▸ **Текст**
Уже в то время я все больше и больше думал о том, что не исключена возможность, что в действительности НКВД СССР и «Смерш» стремились не столько к моему «разоблачению» в качестве врага народа, сколько к умышленному «разоблачению» действий, якобы совершаемых советскими разведчиками за рубежом. Я вспомнил то, что мне приходилось слышать еще в 1938 и 1939 гг. в Москве о существовавшем стремлении НКВД СССР целиком подчинить себе военную разведку.
Должен признаться и в том, что сам факт предъявления ордера на арест меня просто потряс. Мне было особенно трудно представить себе, чтобы органы государственной безопасности, а тем более Генеральная прокуратура СССР смогли стать «жертвами подлога», виновниками которого были не просто рядовые, в определенном смысле слова, сотрудники типа Кулешова, но и такое «особо доверенное» лицо, каким являлся в то время Абакумов.
Могли кто-либо из моих сокамерников и я лично в 1945 и 1946 гг. предполагать, что пройдет сравнительно немного лет и Берия, Меркулов, Абакумов и другие, непосредственно причастные к созданию абсолютно необоснованных обвинений в измене Родине, которые были повинны во множестве злоупотреблений и уничтожении честных граждан, будут сами во время судебного разбирательства признаны преступниками, нанесшими значительный вред нашему государству, нашему народу. Они понесли заслуженную кару, высшую меру наказания, но, к сожалению, по каким-то причинам у нас медлили, а быть может, и сейчас еще продолжают медлить с тщательным изучением архивов, содержащих вымышленные следственные дела и «решения» по ним, принятые «Особым совещанием».

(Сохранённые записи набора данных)

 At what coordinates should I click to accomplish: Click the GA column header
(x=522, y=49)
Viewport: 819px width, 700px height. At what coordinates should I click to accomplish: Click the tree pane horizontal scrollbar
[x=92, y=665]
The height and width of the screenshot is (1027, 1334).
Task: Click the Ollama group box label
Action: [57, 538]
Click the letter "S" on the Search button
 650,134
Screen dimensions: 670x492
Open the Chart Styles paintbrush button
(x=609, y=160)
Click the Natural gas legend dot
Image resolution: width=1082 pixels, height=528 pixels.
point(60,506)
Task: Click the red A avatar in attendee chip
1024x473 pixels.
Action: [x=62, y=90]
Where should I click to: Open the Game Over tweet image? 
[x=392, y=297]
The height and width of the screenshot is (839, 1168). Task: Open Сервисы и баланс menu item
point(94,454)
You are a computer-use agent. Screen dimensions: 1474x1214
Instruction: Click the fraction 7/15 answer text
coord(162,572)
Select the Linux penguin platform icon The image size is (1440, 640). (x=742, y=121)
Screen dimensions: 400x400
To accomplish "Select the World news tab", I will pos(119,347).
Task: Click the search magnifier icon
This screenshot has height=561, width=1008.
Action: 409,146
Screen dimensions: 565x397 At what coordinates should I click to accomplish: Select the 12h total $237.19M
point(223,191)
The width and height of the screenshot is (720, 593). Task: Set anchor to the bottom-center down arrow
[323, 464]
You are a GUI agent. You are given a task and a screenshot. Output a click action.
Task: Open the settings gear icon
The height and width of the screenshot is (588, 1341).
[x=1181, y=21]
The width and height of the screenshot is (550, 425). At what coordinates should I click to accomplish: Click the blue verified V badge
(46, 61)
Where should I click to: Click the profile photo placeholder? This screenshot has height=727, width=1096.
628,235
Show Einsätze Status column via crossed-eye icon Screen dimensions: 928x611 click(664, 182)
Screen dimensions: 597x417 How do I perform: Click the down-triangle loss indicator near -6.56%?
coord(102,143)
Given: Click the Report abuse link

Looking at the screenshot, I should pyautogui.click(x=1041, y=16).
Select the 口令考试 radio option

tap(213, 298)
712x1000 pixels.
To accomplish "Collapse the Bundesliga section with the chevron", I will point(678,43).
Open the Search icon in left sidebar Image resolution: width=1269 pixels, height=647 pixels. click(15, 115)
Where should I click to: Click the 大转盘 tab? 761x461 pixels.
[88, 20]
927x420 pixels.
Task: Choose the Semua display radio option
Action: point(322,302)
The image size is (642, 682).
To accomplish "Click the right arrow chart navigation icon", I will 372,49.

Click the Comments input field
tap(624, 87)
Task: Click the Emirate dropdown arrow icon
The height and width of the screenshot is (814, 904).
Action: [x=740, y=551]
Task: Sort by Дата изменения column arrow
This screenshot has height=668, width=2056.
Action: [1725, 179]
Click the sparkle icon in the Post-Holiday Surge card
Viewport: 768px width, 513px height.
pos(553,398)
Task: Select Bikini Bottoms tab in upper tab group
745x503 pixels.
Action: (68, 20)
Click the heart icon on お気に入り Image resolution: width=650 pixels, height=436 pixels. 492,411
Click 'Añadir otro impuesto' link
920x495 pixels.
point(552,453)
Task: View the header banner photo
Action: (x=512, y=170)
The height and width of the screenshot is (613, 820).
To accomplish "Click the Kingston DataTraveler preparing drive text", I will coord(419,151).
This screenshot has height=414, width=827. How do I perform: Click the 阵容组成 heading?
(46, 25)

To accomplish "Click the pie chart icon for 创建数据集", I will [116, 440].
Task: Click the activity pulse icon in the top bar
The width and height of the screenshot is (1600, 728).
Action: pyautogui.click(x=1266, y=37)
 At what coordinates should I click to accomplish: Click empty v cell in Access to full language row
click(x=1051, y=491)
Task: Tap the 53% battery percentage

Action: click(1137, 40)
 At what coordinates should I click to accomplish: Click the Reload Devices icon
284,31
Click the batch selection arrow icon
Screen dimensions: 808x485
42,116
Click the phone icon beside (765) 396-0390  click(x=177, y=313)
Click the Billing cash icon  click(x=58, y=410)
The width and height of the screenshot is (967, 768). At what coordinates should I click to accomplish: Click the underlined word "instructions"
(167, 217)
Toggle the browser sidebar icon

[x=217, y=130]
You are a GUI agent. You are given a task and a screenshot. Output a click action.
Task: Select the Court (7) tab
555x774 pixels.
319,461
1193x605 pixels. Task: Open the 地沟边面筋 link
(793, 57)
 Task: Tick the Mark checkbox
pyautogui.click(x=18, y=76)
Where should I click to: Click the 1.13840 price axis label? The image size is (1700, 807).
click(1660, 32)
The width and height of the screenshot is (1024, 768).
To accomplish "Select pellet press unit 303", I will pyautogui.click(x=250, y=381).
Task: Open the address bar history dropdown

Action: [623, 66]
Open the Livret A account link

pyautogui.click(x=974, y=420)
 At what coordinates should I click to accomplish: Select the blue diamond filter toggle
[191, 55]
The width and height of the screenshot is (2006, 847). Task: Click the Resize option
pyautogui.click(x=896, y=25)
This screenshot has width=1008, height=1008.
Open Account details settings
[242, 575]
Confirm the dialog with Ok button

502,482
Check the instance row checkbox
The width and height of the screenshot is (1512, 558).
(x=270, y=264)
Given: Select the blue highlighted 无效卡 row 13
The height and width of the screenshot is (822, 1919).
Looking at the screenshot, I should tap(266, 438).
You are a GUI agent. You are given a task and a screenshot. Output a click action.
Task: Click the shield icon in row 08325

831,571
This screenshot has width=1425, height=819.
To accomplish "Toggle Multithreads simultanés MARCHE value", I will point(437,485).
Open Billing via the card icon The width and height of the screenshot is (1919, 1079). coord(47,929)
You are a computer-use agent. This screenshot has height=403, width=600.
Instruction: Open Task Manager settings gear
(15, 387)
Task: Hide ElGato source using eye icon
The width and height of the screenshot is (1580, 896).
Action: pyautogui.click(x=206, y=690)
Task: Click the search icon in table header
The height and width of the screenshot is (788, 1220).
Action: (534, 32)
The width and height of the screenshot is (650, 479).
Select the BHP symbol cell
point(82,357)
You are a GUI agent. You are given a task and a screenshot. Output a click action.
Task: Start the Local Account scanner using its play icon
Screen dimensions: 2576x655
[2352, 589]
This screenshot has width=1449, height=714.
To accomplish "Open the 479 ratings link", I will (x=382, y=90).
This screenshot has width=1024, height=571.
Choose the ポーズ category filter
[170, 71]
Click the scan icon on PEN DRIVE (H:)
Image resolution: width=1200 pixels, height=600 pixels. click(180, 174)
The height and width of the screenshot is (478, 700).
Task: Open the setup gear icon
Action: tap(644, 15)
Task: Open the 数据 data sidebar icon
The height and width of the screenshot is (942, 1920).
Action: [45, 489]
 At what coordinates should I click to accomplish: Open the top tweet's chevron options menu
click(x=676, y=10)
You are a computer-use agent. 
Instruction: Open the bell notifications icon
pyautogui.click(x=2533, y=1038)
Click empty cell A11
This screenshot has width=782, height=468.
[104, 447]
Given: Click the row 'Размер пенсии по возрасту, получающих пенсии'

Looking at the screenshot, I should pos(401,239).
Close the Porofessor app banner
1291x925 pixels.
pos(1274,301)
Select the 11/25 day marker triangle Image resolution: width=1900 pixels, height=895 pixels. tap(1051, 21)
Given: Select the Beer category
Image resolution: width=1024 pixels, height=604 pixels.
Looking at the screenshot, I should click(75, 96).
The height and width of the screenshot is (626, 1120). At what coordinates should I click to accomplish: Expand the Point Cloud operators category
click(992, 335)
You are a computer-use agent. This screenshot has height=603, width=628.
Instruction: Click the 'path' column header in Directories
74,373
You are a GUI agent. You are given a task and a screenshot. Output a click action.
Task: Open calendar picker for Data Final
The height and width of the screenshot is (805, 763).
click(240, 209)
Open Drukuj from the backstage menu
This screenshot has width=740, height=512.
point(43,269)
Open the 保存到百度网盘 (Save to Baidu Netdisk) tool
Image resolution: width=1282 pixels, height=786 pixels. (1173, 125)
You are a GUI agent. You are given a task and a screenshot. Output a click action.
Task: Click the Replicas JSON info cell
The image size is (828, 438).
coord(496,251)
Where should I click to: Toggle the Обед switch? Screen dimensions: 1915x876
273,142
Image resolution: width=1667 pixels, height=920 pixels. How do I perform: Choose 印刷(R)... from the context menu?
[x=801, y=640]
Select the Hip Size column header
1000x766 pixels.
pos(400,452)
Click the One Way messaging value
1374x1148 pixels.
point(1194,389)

▸ **Задания**
1) Согласно воспоминаниям об аресте, в каких годах в Москве приходилось слышать о стремлении НКВД СССР целиком подчинить себе военную разведку?
2) Воспроизведите фрагмент воспоминаний об аресте между словами «Уже в то время» и «себе военную разведку.» включительно.
3) Продолжите воспоминания об аресте, начав сразу после последнего приведённого предложения.

▸ **Ожидаемые ответы**
1) В 1938 и 1939 годах.

2)
Уже в то время я все больше и больше думал о том, что не исключена возможность, что в действительности НКВД СССР и «Смерш» стремились не столько к моему «разоблачению» в качестве врага народа, сколько к умышленному «разоблачению» действий, якобы совершаемых советскими разведчиками за рубежом. Я вспомнил то, что мне приходилось слышать еще в 1938 и 1939 гг. в Москве о существовавшем стремлении НКВД СССР целиком подчинить себе военную разведку.

3)
Несмотря на то, что я, как уже указывалось, безгранично всем своим существом в те годы верил И.В. Сталину, в справедливость, в соблюдение законности, силы у меня начали сдавать. Я еще надеялся, что мне удастся на суде, в Военном трибунале, в случае если, несмотря на все, сочтут необходимым подвергнуть разбирательству мое дело по выдвигаемым ложным против меня обвинениям, доказать свою полную невиновность.
И вот, вернувшись в ставшую мне «по закону близкой» камеру внутренней тюрьмы НКВД СССР, предназначенную для содержания далеко не рядовых государственных преступников, только сейчас увидев потрясший меня ордер на арест, впервые в моей жизни, даже после всего перенесенного в фашистских тюрьмах, я начал терять сознание. Мой сокамерник был вынужден, громко стуча в дверь, вызвать врача.
Приходить в сознание я начал после нескольких уколов тюремного врача.
Все, с кем мне пришлось провести почти двадцать месяцев в общей камере во внутренней тюрьме и некоторое время в Лефортовской, отмечали, что я очень тяжело переношу свой арест и следствие. Конечно, они не могли правильно оценить все то, что происходило со мной. Уже после подписания ордера на мой арест я вкратце в общих чертах намекал на то, что следователь в протоколах явно искажает мои показания, они посоветовали мне потребовать встречи с прокурором. При этом подчеркнули, что добиться подобной встречи будет тоже нелегко.